◆ To do:
Lines to return, exactly: from the line with "Retweet using the retweet arrows icon" to the line with "You are a computer-use agent. The" in the entries below, both included.

[Saved entries]
Start of Block

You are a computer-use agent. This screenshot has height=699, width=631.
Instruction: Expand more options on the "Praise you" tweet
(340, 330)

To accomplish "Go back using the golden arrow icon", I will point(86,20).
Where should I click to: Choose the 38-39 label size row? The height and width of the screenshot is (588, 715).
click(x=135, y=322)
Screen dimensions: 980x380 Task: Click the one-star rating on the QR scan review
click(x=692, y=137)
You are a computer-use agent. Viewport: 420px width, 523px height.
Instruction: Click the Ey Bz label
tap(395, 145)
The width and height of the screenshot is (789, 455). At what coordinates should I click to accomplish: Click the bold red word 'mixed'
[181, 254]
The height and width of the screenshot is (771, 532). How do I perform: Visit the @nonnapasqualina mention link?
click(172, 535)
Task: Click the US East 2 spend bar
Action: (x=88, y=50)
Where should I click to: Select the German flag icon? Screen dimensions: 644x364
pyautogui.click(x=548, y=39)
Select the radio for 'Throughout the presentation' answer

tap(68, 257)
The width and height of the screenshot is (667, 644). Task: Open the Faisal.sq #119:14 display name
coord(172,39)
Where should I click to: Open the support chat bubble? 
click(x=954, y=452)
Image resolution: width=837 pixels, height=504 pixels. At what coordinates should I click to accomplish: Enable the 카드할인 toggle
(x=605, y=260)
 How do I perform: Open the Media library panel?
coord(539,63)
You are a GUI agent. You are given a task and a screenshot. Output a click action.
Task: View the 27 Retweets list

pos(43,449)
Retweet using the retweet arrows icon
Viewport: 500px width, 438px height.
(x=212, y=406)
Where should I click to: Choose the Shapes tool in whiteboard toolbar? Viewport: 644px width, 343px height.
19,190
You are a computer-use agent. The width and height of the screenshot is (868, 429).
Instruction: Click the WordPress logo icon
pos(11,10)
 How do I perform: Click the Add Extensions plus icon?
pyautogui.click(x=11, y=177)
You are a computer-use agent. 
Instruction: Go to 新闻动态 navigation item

End of Block

◆ Response to this task:
Retweet using the retweet arrows icon
Viewport: 500px width, 438px height.
(x=212, y=406)
Where should I click to: Choose the Shapes tool in whiteboard toolbar? Viewport: 644px width, 343px height.
19,190
You are a computer-use agent. The width and height of the screenshot is (868, 429).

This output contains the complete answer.